International acclaim for bioengineering

Professor Merryn Tawhai always loved biology and maths at school, but wasn’t sure where that would take her. “My entire family are farmers, so engineering wasn’t part of our conversation, though my parents were always of the opinion I would go to university.”

The bioengineer settled first on studying electrical engineering, but quickly changed her mind when she discovered the University of Auckland offered engineering science. “I saw the work that was being done in mathematical modelling and knew that was for me.”

She co-leads 250 researchers as the Deputy Director of the Auckland Bioengineering Institute (ABI) and in her national role as the Director of the Medical Technologies Centre of Research Excellence (MedTech CoRE).

For the past 20 years, she’s been intrinsically involved in building a structure-based mathematical model of the lung, combining the disciplines of mathematics, biology and engineering. With information derived from medical imaging data and computational algorithms, the digital lung model will allow clinicians to diagnose what is occurring in real time for individualised treatment of a patient.

Collaborating with clinicians is key to the success of the work, she says. “We work with clinicians to identify what the key issues are and how we can impact on the clinical pathway for patients. If we were only working with other engineers, we’d probably create fancy solutions with lots of bells, whistles and lights that perhaps wouldn’t deliver what they really need.”

Merryn and her team work with respiratory clinicians, radiologists, critical care physicians and radiation oncologists, who all require different information.

“The radiation oncologist wants to know how well the patient will respond to a specific treatment plan and whether lung function will be compromised by the treatment. The radiologist wants to know how we can use robust and automated methods to detect specific types of pathology on lung imaging.”

While they have very different questions, “the underlying technologies we use to address those questions are the same”.

Merryn says they work with experts in lung imaging, mostly in the United States, and have developed models of hundreds of people's lungs.

“The same way you would apply engineering methods to, say, analyse a bridge, we use the same methods to create a structural model of the lung, and to simulate its function.”

Last year, the Ministry of Business, Innovation and Employment (MBIE) was looking for projects that could be produced for implementation if New Zealand were to have a large wave of Covid-19 cases. Merryn and her team created a low-cost, diagnostic device that can provide precise and dynamic monitoring of lung function of a patient being treated with a ventilator.

The project was started from “essentially nothing” and completed in eight months.
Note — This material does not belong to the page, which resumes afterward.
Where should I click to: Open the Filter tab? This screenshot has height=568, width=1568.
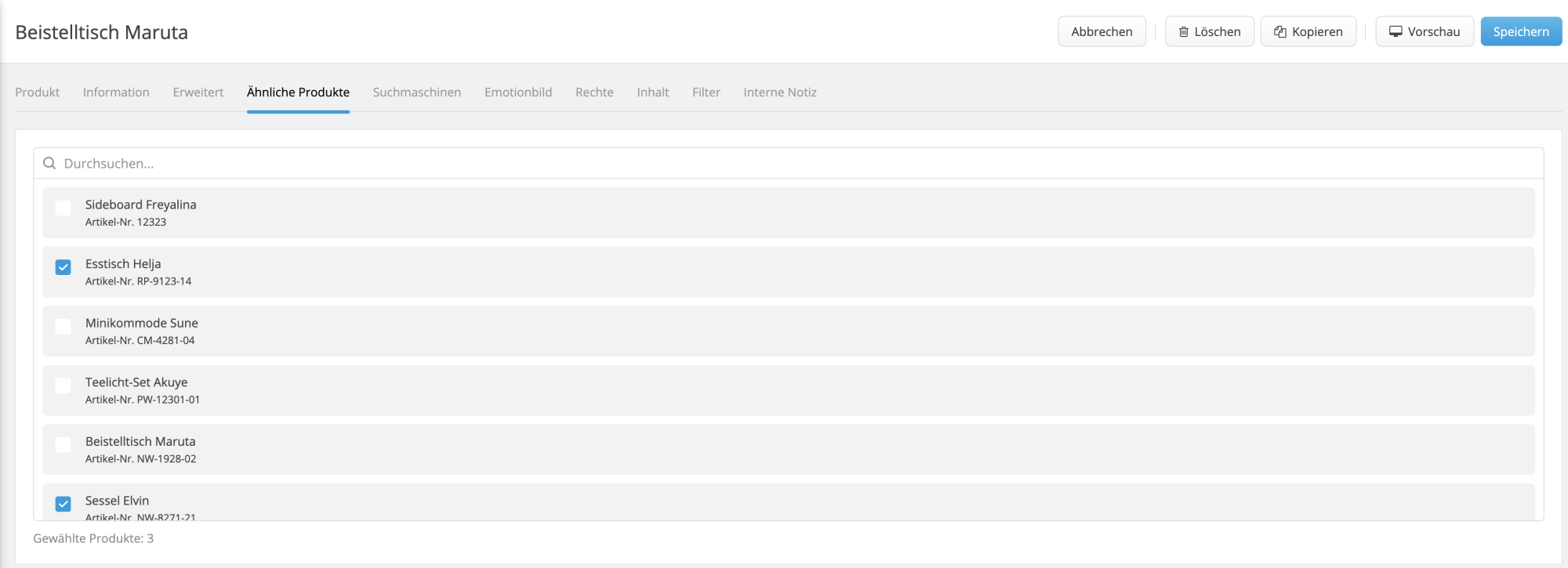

Commercial devices are available at about $US50,000 per unit, “but this is New Zealand, we are not going to get one of those in every [intensive care unit] ICU in the country”, she says. ABI’s device would cost just several hundred dollars to produce.
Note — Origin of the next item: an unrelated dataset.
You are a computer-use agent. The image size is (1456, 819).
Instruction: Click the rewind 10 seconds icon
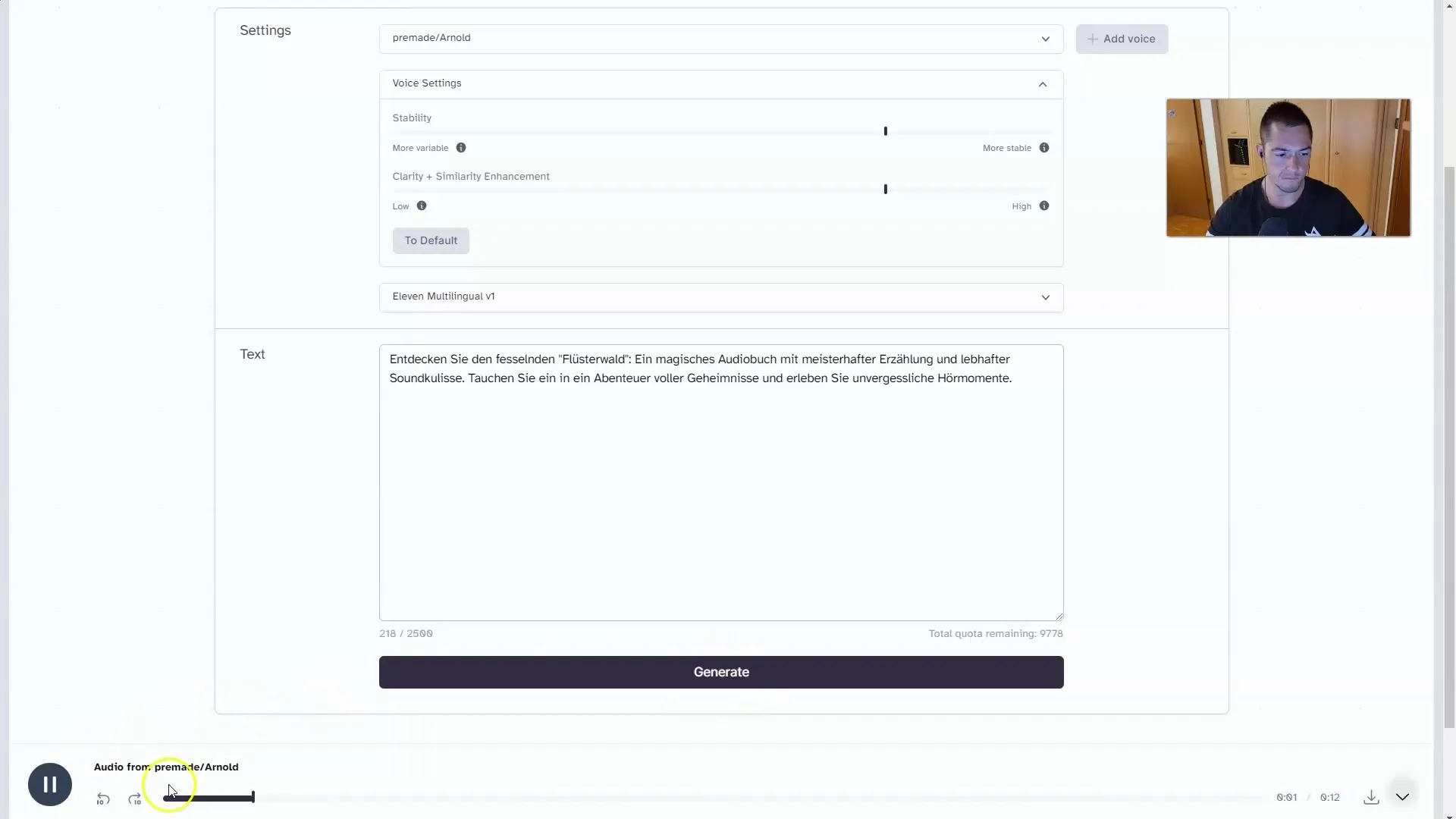coord(103,799)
“We are starting our clinical testing now and can see that our modelling methods combined with new hardware are definitely improving the data and information that you get.”
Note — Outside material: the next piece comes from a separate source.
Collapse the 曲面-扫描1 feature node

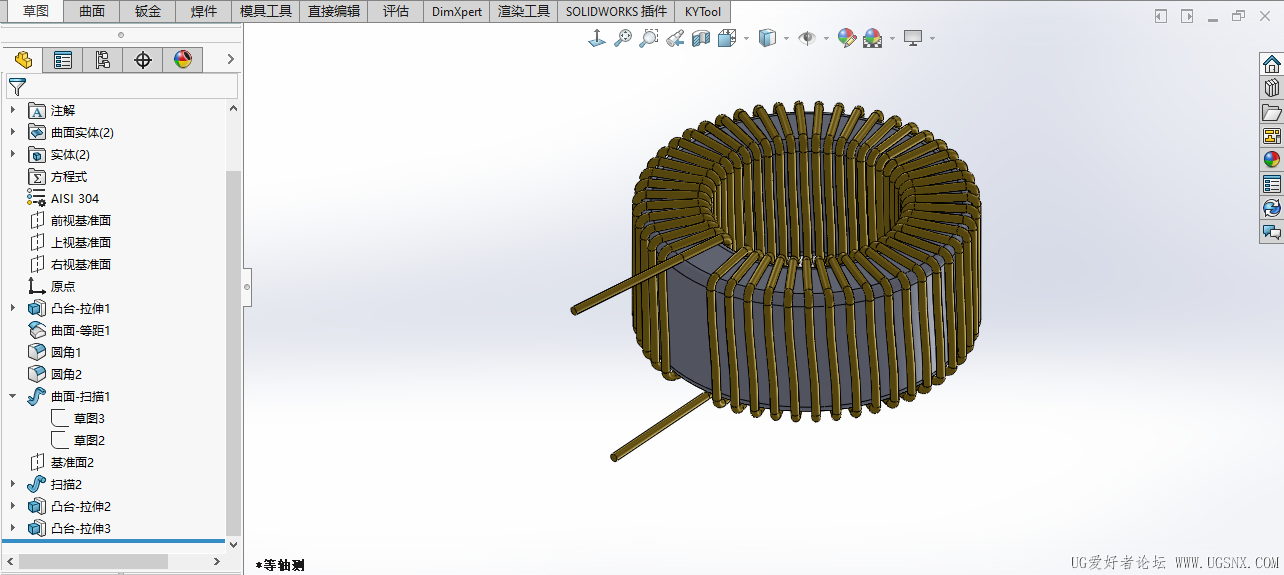pyautogui.click(x=13, y=396)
But while there is commercial potential for the new device, it needs to be funded.

“The reality is that no matter how good, novel and cheap your technology is, you need some kind of commercialisation model around it, it needs to be funded through to the end user.”

Internationally, bioengineering has been growing rapidly for many years and it’s also gathering pace here. The University of Auckland has offered a biomedical undergraduate specialisation for a number of years, and this year the ABI is celebrating its 20th year as a stand-alone research institute of the university. The institute’s work is recognised as unique across the world.

“Our institute has put New Zealand on the global bioengineering map. For our 20- year celebrations we tried to come up with a slogan,” she jokes. “Something like, ‘we are world famous, but not in New Zealand’.”

But that really is how it is, she says. “We are extremely well known around the world, and a lot of people do want to work with us. We are highly connected internationally and that goes across our whole institute, but in New Zealand there is not as much awareness about what we do.”

The same could also be said of Merryn herself. She is a Fellow of the International Academy of Medical and Biological Engineering (IAMBE) and a Fellow of the American Institute for Medical and Biological Engineering (AIMBE), whose website says their Fellows represent the top two percent of medical and biological engineers. She’s also a Fellow of the Royal Society of New Zealand (RSNZ) Te Apārangi and was awarded the 2016 MacDiarmid Medal.

So, what does the future hold for bioengineering in New Zealand?

“For me it’s about seeing a translation of our work into clinical practice and we have recently received quite a boost from MBIE towards this.” ABI has been awarded $15 million to lead an international collaboration that aims to translate its mathematical modelling of human physiology into clinical practice.

“It’s about linking all of the very detailed modelling work that’s been done by the people here, in the heart, the lung, every organ system. It is about linking that up and taking it into clinical workflows so it can become part of the clinician arsenal.”